An agitating development just wound itself up this past week and I just found out it has a deep significance as it relates to exactly what I'm going through right now...I had a rat.
Oooh, I'm shuddering to even think of it. Yes, I had some enormous rodent scuttling around between my floors and walls for a couple of weeks...hey! That's my excuse! Dude, this rat was keeping me up or waking me up at all hours of the night and my exhaustion precluded me from blogging consistently...boo ya!
At any rate, for nights on end you could fine me huddled half-naked over a spot in my living room at five in the morning with a ball-peen hammer knocking on the floorboards with the hope that this gnawing gnashing scratching blight on my nocturnal existence would leave me be. One would think that I would have contacted some sort of professional help immediately right? Nope! Not me! I'm the stubborn one remember? What was I thinking? I dunno, that it would just go away...no I couldn't have thought that, I'm not that naive, am I? Well, it took me forever to research who I wanted to contact and what their rates were blah blah blah, oh Issac, you're not ransacking the web for a good price on a variant cover of a prized comic book you're hiring a frikkin' exterminator! Oy vey, I drive me myself and I nutso sometimes, really I do.
So cut to traps being laid by a great service, hey, when I research I always and I mean always end up with the best, and the culprit was snared in the wee hours of an eve a coupla weeks ago. It was only this past week when my gardener volunteered to remove it from the premises, yeeaarghgh, couldn't even look at it, ran like a lil' girl up the stairs to jump on a chair and squeal. Hey, I admit it. Look, bugs, no problem, I can handle the gnarliest of roaches and stuff, I'm city proofed. But when you get to the ...anyways...so check it out, here's what I found out.
I was lucky enough to find some time to visit a good friend of mine who I rarely see and somehow the topic of her also having a rat in her home came up. I found that to be too highly coincidental and then she told me that she had spoken with an 'Energy' friend of hers who explained what this meant on a different level. To have a rat in one's home signifies that it is high time to dispose of something, someone or some way of being in your life; rats are emblematic of disposal. To disregard its presence or to put off its removal would only compound whatever issue is in your life and the Universe would find ways much more rattling than a rat to deliver that message to you. Pretty wild huh? To have this happen right in the middle of my resistance to this cleanse and at the precipice of this year which I know to be an enormous one for me as long as I can get out of my own way is quite monumental; so in a way I am truly grateful for this messenger finding its way into my life as and I ask your forgiveness in having to, well, dispose of you like I did.
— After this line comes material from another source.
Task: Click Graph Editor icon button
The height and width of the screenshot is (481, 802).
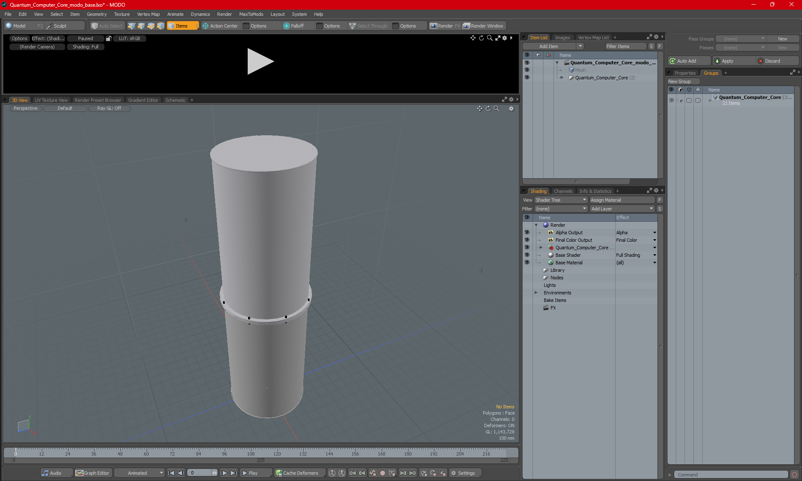Action: click(79, 473)
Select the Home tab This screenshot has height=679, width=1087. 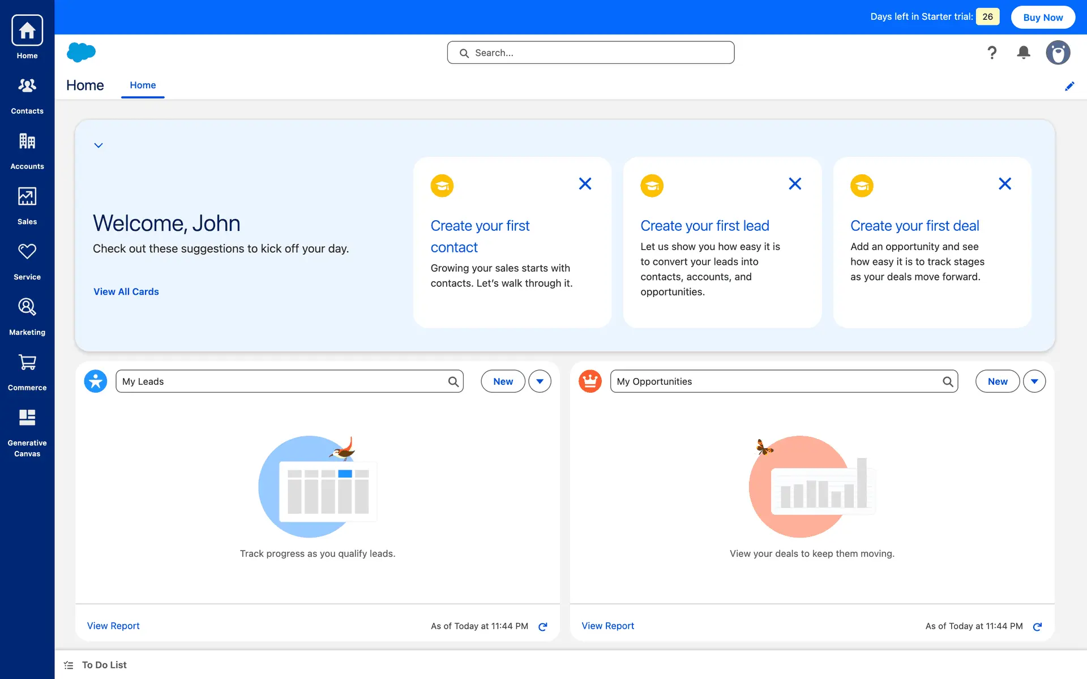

So here I am, feeling groovy, 'a Witness for the Prosecution of a Hate in this here Love Affair', not sure why I typed that, random Prince lyrics make it through my fingers sometimes, can't help it. I manifested some swift results in the arena of my career these past several days, all sealing the doors rather than opening them. Had me confused and hurt for a moment or two until it dawned on me that my attachments to those results connected to those people had to dissolve so that the more authentic ones could be allowed into my life. Funny that, so easy to be wrapped around the finger of an envisioned sequence of events when in reality those chord progressions were only played for you to hear and know that the possibility of that symphony exists; does that make sense?
How about I let William Blake's line that inspired ol' Jim Morrison end it since I'm just up the way from his old Laurel Canyon abode:
If the doors of perception were cleansed everything would appear to man as it is - infinite.